◆ **Problem to work on**
The only thing to report is how many lines of the data contain the word "agent".

◆ **Data extract**
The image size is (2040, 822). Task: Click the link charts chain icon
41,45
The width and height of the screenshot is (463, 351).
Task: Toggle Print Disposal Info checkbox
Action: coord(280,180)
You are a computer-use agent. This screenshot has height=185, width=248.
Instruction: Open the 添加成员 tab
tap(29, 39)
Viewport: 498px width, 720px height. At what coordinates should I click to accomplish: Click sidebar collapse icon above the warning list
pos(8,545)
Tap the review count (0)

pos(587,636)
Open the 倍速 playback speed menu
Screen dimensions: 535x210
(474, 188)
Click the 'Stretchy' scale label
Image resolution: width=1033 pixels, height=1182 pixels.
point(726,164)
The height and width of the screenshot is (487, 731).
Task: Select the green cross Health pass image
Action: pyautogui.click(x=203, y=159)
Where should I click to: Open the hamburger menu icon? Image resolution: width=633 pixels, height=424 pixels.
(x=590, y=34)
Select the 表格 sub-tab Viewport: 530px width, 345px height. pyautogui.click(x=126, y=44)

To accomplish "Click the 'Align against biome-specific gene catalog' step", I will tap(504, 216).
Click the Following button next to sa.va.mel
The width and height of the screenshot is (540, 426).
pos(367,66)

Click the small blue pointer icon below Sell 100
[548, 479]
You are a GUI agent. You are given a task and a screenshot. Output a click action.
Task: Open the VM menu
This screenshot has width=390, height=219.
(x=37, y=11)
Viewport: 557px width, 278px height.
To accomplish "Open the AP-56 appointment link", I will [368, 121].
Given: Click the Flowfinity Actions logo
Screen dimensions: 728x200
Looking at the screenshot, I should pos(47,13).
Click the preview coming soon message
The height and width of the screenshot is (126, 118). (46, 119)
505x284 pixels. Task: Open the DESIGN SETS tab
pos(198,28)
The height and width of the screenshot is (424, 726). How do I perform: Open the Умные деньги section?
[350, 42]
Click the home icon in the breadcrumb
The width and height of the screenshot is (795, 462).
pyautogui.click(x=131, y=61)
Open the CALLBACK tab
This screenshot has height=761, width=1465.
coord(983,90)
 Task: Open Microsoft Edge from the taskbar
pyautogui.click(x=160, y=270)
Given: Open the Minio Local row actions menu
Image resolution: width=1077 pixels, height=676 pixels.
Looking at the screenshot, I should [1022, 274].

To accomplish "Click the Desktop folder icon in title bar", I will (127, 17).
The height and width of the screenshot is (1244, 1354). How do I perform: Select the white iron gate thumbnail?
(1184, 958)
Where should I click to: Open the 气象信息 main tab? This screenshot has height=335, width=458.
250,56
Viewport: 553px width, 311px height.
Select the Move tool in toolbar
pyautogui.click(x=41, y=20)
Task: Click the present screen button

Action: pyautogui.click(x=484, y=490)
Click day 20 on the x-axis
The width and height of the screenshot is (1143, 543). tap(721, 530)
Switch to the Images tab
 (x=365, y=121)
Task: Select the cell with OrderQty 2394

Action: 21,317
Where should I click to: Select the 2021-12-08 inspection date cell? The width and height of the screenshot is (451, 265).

◆ **Problem solution**
2